Award-winning artist Guadulesa will be hosting an exclusive art reception to celebrate her upcoming new art book, Matrix 5; Tones of Resonance. The artist will be available to meet the public at Cafe de Leche, 5000 York Blvd. at the corner of Avenue 50 in the Highland Park section of Los Angeles, Friday, January 24th,6PM-8PM. The event is free, and refreshments will be served.
Several of the paintings that will be in the solo exhibit on the 24th were created in live performance on stage in Boston, Los Angeles, and New York City.

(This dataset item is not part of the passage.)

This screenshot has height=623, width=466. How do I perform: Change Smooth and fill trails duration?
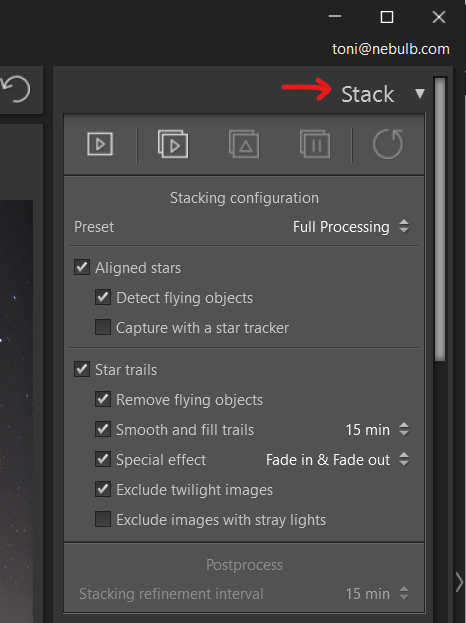(x=377, y=430)
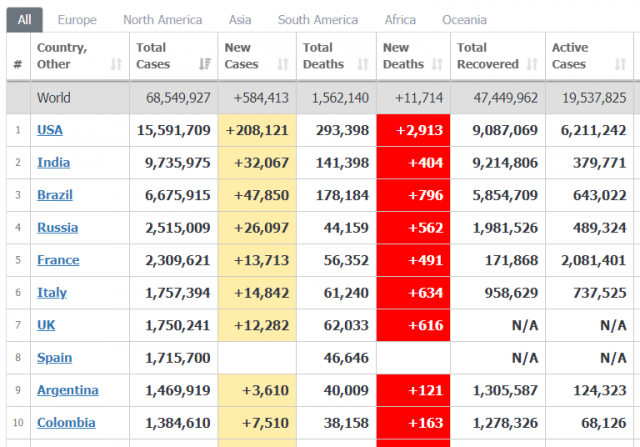
Task: Sort table by New Cases arrows
Action: [x=283, y=64]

A new leader of the rapidly growing ranks of female abstract artists in Southern California, the award winning fine artist Guadulesa has become known for abstract or loosely figurative works of art, which reflect spontaneity, strong rhythm, texture, and color blends. The visual artist is a Boston native and former resident of the Piano Factory.

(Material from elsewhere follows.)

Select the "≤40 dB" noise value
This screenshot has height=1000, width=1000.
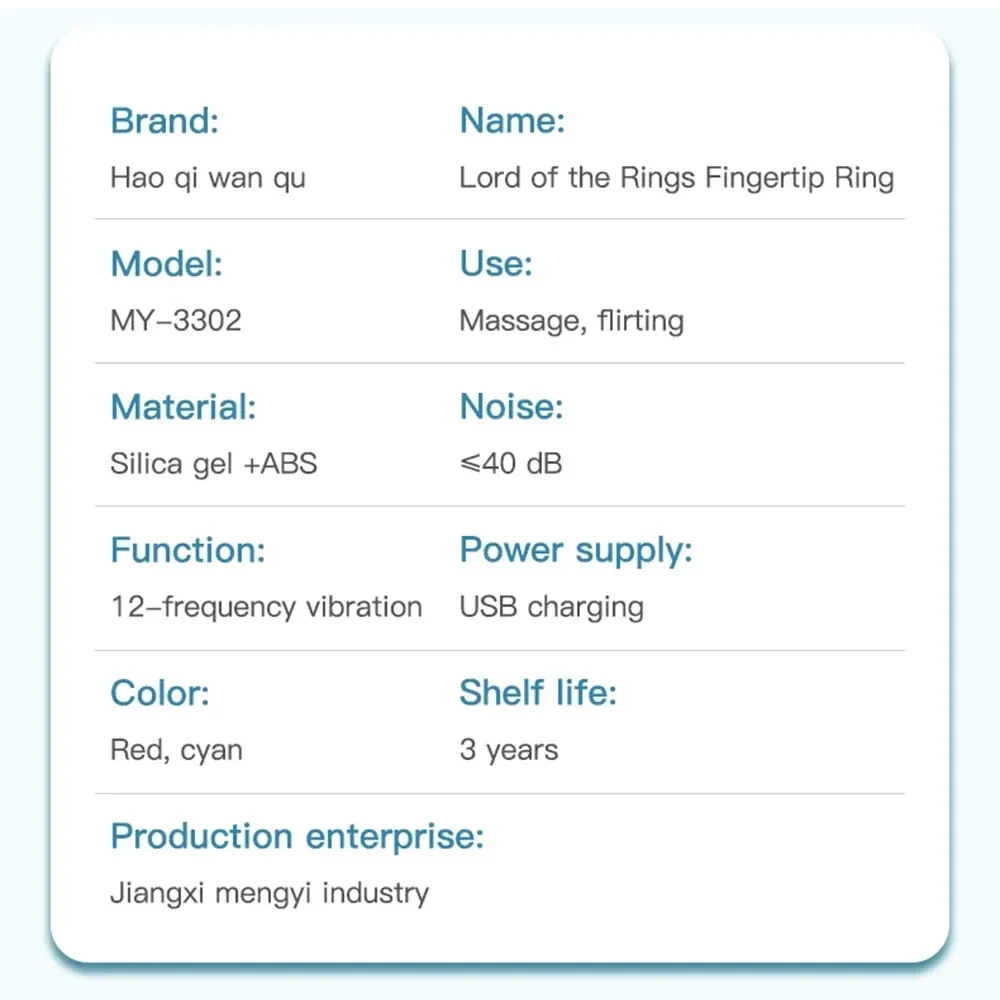(510, 464)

After studying, she began her art career in Los Angeles, California, where she began to exhibit her work and painted sets for the theatre, television and the film industry. Exhibitions at Ligoa Duncan Gallery in New York City led to her discovery in Paris in 1981, where she won Le Prix de Peinture du Centenaire de Raymond Duncan at L’Academie des Duncan. (The academy was established by the famous dancer, Isadora Duncan.)
Guadulesa’s work is also included in the Massachusetts collections of the Black Indian Inn, the Harriet Tubman Gallery, and The Cambridge Lawyers Guild. Further of her works are also be found in private collections throughout the United States, including Puerto Rico and St. Croix, as well as Mexico, Israel and Spain.
In the summer of 2013, Guadulesa released a painting, “Boston – Survivors’ Tribute,” dedicated to the survivors and victims of the Boston Marathon. In the fall of 2013, Guadulesa launched her first project on Kickstarter, which successfully received funding. The project, titled Matrix 5; Tones of Resonance, will culminate in an art book published by the painter detailing her journey through the ‘healing tones of pure sound’ which she used to paint with in this series, as taught by her Native American Cherokee ancestors.